### Instructions for the task
Return exactly the lines from the "You are a computer-use" line through the last line of the entries below. Include no pictures.

== Task input

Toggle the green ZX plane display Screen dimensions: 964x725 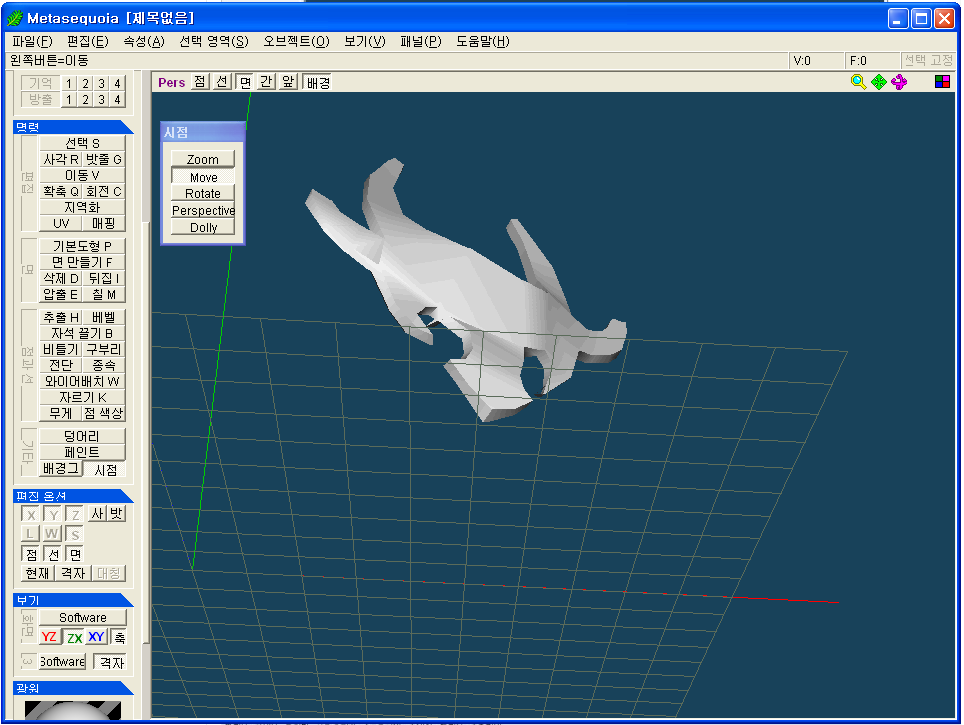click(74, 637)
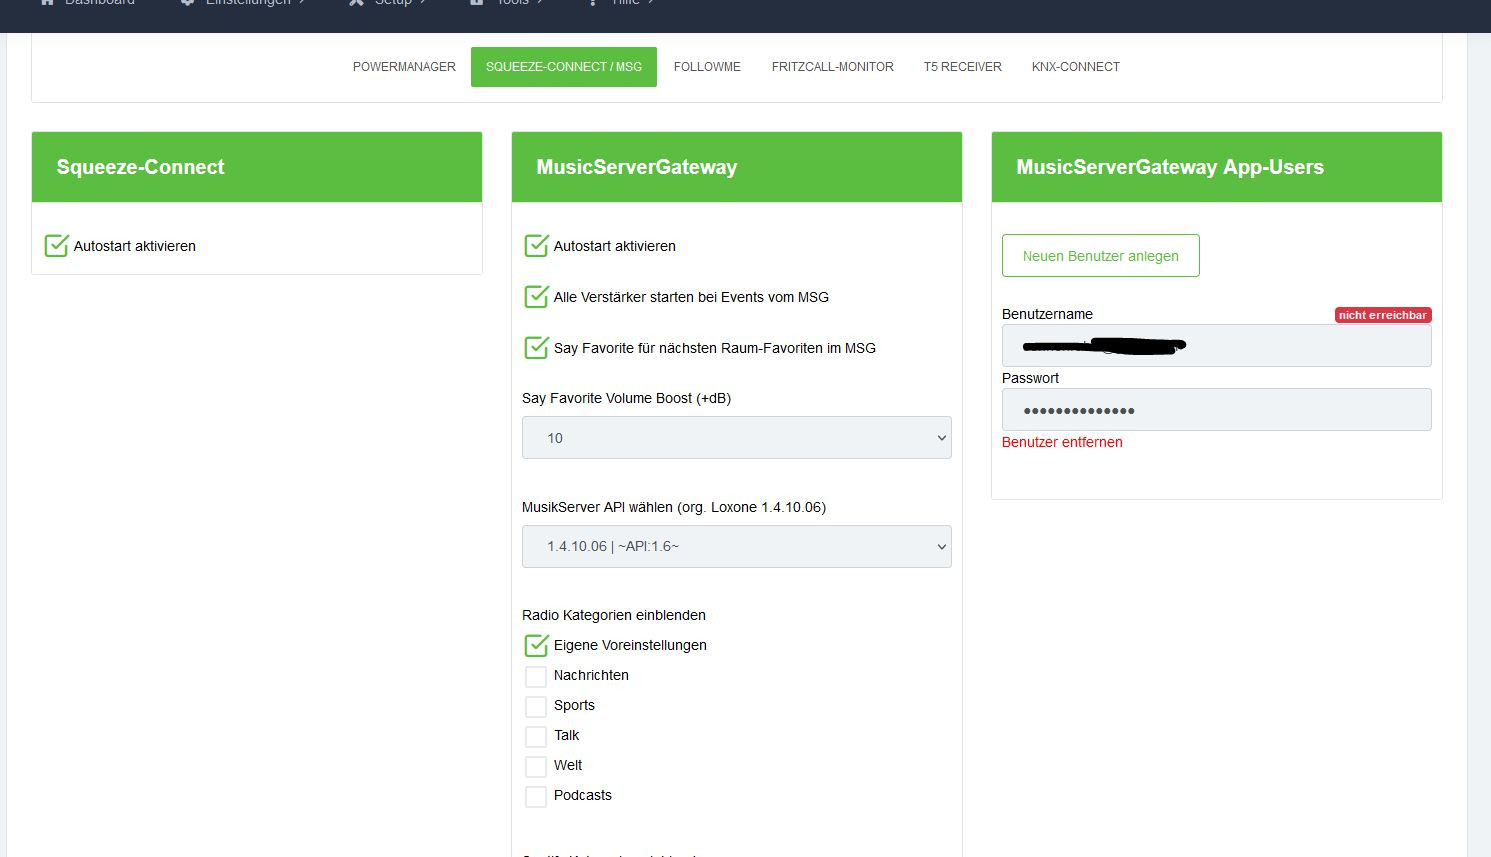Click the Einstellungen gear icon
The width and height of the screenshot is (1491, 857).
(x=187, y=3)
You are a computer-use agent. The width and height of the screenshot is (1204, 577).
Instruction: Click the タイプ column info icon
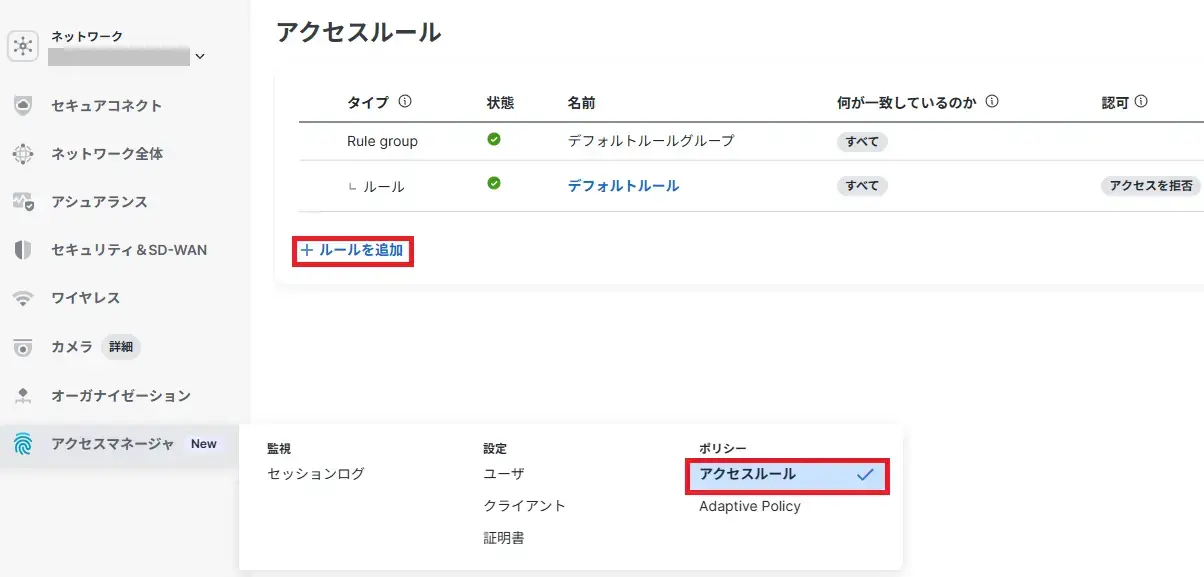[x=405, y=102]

====

### Response to the exercise
You are a computer-use agent. The width and height of the screenshot is (1204, 577).
Instruction: Click the タイプ column info icon
[x=405, y=102]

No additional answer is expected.